__GOAL OF THE EXERCISE__: Copy the data below, switching every "checkbox" to "check box" and leaving everything else unchanged.

BEGIN ENTRIES SUPPLIED

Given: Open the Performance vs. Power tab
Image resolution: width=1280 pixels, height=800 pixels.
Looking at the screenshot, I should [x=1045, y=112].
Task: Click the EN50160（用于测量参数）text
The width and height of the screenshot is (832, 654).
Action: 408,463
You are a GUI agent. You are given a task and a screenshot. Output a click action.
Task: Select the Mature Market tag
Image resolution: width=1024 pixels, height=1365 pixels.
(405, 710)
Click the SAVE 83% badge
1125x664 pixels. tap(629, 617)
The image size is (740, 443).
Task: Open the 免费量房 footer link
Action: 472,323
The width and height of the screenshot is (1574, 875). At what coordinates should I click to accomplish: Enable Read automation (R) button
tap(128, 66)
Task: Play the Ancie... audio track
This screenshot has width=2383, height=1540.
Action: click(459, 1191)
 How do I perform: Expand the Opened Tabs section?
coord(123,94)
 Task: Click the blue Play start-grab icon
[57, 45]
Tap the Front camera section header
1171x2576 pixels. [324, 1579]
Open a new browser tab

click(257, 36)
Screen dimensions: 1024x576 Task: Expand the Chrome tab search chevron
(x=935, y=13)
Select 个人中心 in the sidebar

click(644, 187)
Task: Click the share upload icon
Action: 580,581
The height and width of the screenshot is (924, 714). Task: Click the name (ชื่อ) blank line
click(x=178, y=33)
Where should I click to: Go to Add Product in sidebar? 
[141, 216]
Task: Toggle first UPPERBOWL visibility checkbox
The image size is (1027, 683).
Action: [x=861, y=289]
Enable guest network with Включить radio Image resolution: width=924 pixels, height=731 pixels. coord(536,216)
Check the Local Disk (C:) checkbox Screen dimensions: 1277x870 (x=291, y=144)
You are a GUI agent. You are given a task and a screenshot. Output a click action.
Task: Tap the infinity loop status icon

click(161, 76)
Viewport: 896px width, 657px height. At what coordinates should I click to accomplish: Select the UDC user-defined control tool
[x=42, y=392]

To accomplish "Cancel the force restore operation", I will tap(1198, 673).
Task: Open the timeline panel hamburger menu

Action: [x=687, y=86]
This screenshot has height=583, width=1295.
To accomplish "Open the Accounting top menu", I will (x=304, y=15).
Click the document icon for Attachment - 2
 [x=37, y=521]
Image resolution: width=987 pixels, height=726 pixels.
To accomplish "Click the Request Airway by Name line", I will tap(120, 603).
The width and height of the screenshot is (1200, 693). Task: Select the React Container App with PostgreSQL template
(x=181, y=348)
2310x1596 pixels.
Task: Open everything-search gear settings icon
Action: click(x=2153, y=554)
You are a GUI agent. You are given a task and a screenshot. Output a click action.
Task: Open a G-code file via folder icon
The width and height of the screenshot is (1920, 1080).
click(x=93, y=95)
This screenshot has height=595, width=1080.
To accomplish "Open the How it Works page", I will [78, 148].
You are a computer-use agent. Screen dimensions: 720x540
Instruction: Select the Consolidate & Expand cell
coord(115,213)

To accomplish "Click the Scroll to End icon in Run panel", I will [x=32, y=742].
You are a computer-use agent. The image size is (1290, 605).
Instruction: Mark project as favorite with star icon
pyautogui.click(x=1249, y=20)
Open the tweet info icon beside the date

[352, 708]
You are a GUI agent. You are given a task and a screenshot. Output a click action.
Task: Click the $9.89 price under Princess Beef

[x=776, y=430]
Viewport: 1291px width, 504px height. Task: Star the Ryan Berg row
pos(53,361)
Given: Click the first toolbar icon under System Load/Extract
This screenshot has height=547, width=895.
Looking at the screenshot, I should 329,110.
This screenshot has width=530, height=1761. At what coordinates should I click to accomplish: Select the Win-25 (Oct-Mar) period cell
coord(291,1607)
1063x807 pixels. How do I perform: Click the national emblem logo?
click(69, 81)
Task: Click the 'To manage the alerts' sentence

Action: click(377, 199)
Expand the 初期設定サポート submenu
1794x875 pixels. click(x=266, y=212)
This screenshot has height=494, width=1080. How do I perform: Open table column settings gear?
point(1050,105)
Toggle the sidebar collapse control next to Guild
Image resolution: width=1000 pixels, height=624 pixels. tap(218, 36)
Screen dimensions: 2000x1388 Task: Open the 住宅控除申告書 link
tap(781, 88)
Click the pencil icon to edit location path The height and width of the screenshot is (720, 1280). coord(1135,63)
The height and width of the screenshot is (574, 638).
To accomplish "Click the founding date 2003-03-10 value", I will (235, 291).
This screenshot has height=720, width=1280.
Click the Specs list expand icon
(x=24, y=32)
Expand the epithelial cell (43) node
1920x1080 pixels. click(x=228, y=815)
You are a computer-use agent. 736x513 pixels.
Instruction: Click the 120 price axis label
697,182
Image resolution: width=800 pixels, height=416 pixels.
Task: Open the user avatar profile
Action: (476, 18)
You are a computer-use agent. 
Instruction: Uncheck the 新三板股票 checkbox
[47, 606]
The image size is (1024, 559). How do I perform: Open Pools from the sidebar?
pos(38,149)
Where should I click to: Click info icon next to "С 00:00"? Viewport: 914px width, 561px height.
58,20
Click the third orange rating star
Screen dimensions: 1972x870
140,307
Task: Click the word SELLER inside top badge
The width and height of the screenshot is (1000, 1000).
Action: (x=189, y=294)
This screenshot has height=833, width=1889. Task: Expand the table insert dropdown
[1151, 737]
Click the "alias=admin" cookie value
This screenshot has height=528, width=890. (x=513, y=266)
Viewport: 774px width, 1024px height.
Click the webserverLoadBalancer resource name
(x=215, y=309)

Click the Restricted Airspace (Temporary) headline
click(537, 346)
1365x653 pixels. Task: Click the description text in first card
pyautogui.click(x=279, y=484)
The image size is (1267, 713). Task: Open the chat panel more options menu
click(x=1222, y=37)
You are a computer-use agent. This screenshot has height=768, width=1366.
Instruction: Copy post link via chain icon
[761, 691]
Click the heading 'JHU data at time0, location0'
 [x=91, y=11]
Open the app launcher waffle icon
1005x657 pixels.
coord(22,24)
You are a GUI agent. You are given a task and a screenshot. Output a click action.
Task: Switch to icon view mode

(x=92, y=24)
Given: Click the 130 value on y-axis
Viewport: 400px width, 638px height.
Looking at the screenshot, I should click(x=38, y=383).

END ENTRIES SUPPLIED

__PROBLEM SOLUTION__:
Given: Open the Performance vs. Power tab
Image resolution: width=1280 pixels, height=800 pixels.
Looking at the screenshot, I should [x=1045, y=112].
Task: Click the EN50160（用于测量参数）text
The width and height of the screenshot is (832, 654).
Action: 408,463
You are a GUI agent. You are given a task and a screenshot. Output a click action.
Task: Select the Mature Market tag
Image resolution: width=1024 pixels, height=1365 pixels.
(405, 710)
Click the SAVE 83% badge
1125x664 pixels. tap(629, 617)
The image size is (740, 443).
Task: Open the 免费量房 footer link
Action: 472,323
The width and height of the screenshot is (1574, 875). At what coordinates should I click to accomplish: Enable Read automation (R) button
tap(128, 66)
Task: Play the Ancie... audio track
This screenshot has width=2383, height=1540.
Action: click(459, 1191)
 How do I perform: Expand the Opened Tabs section?
coord(123,94)
 Task: Click the blue Play start-grab icon
[57, 45]
Tap the Front camera section header
1171x2576 pixels. [324, 1579]
Open a new browser tab

click(257, 36)
Screen dimensions: 1024x576 Task: Expand the Chrome tab search chevron
(x=935, y=13)
Select 个人中心 in the sidebar

click(644, 187)
Task: Click the share upload icon
Action: 580,581
The height and width of the screenshot is (924, 714). Task: Click the name (ชื่อ) blank line
click(x=178, y=33)
Where should I click to: Go to Add Product in sidebar? 
[141, 216]
Task: Toggle first UPPERBOWL visibility check box
The image size is (1027, 683).
Action: [x=861, y=289]
Enable guest network with Включить radio Image resolution: width=924 pixels, height=731 pixels. coord(536,216)
Check the Local Disk (C:) check box Screen dimensions: 1277x870 (x=291, y=144)
You are a GUI agent. You are given a task and a screenshot. Output a click action.
Task: Tap the infinity loop status icon

click(161, 76)
Viewport: 896px width, 657px height. At what coordinates should I click to accomplish: Select the UDC user-defined control tool
[x=42, y=392]

To accomplish "Cancel the force restore operation", I will tap(1198, 673).
Task: Open the timeline panel hamburger menu

Action: [x=687, y=86]
This screenshot has height=583, width=1295.
To accomplish "Open the Accounting top menu", I will (x=304, y=15).
Click the document icon for Attachment - 2
 [x=37, y=521]
Image resolution: width=987 pixels, height=726 pixels.
To accomplish "Click the Request Airway by Name line", I will tap(120, 603).
The width and height of the screenshot is (1200, 693). Task: Select the React Container App with PostgreSQL template
(x=181, y=348)
2310x1596 pixels.
Task: Open everything-search gear settings icon
Action: click(x=2153, y=554)
You are a GUI agent. You are given a task and a screenshot. Output a click action.
Task: Open a G-code file via folder icon
The width and height of the screenshot is (1920, 1080).
click(x=93, y=95)
This screenshot has height=595, width=1080.
To accomplish "Open the How it Works page", I will [78, 148].
You are a computer-use agent. Screen dimensions: 720x540
Instruction: Select the Consolidate & Expand cell
coord(115,213)

To accomplish "Click the Scroll to End icon in Run panel", I will [x=32, y=742].
You are a computer-use agent. The image size is (1290, 605).
Instruction: Mark project as favorite with star icon
pyautogui.click(x=1249, y=20)
Open the tweet info icon beside the date

[352, 708]
You are a GUI agent. You are given a task and a screenshot. Output a click action.
Task: Click the $9.89 price under Princess Beef

[x=776, y=430]
Viewport: 1291px width, 504px height. Task: Star the Ryan Berg row
pos(53,361)
Given: Click the first toolbar icon under System Load/Extract
This screenshot has height=547, width=895.
Looking at the screenshot, I should 329,110.
This screenshot has width=530, height=1761. At what coordinates should I click to accomplish: Select the Win-25 (Oct-Mar) period cell
coord(291,1607)
1063x807 pixels. How do I perform: Click the national emblem logo?
click(69, 81)
Task: Click the 'To manage the alerts' sentence

Action: click(377, 199)
Expand the 初期設定サポート submenu
1794x875 pixels. click(x=266, y=212)
This screenshot has height=494, width=1080. How do I perform: Open table column settings gear?
point(1050,105)
Toggle the sidebar collapse control next to Guild
Image resolution: width=1000 pixels, height=624 pixels. tap(218, 36)
Screen dimensions: 2000x1388 Task: Open the 住宅控除申告書 link
tap(781, 88)
Click the pencil icon to edit location path The height and width of the screenshot is (720, 1280). coord(1135,63)
The height and width of the screenshot is (574, 638).
To accomplish "Click the founding date 2003-03-10 value", I will (235, 291).
This screenshot has height=720, width=1280.
Click the Specs list expand icon
(x=24, y=32)
Expand the epithelial cell (43) node
1920x1080 pixels. click(x=228, y=815)
You are a computer-use agent. 736x513 pixels.
Instruction: Click the 120 price axis label
697,182
Image resolution: width=800 pixels, height=416 pixels.
Task: Open the user avatar profile
Action: (476, 18)
You are a computer-use agent. 
Instruction: Uncheck the 新三板股票 check box
[47, 606]
The image size is (1024, 559). How do I perform: Open Pools from the sidebar?
pos(38,149)
Where should I click to: Click info icon next to "С 00:00"? Viewport: 914px width, 561px height.
58,20
Click the third orange rating star
Screen dimensions: 1972x870
140,307
Task: Click the word SELLER inside top badge
The width and height of the screenshot is (1000, 1000).
Action: (x=189, y=294)
This screenshot has height=833, width=1889. Task: Expand the table insert dropdown
[1151, 737]
Click the "alias=admin" cookie value
This screenshot has height=528, width=890. (x=513, y=266)
Viewport: 774px width, 1024px height.
Click the webserverLoadBalancer resource name
(x=215, y=309)

Click the Restricted Airspace (Temporary) headline
click(537, 346)
1365x653 pixels. Task: Click the description text in first card
pyautogui.click(x=279, y=484)
The image size is (1267, 713). Task: Open the chat panel more options menu
click(x=1222, y=37)
You are a computer-use agent. This screenshot has height=768, width=1366.
Instruction: Copy post link via chain icon
[761, 691]
Click the heading 'JHU data at time0, location0'
 [x=91, y=11]
Open the app launcher waffle icon
1005x657 pixels.
coord(22,24)
You are a GUI agent. You are given a task and a screenshot. Output a click action.
Task: Switch to icon view mode

(x=92, y=24)
Given: Click the 130 value on y-axis
Viewport: 400px width, 638px height.
Looking at the screenshot, I should click(x=38, y=383).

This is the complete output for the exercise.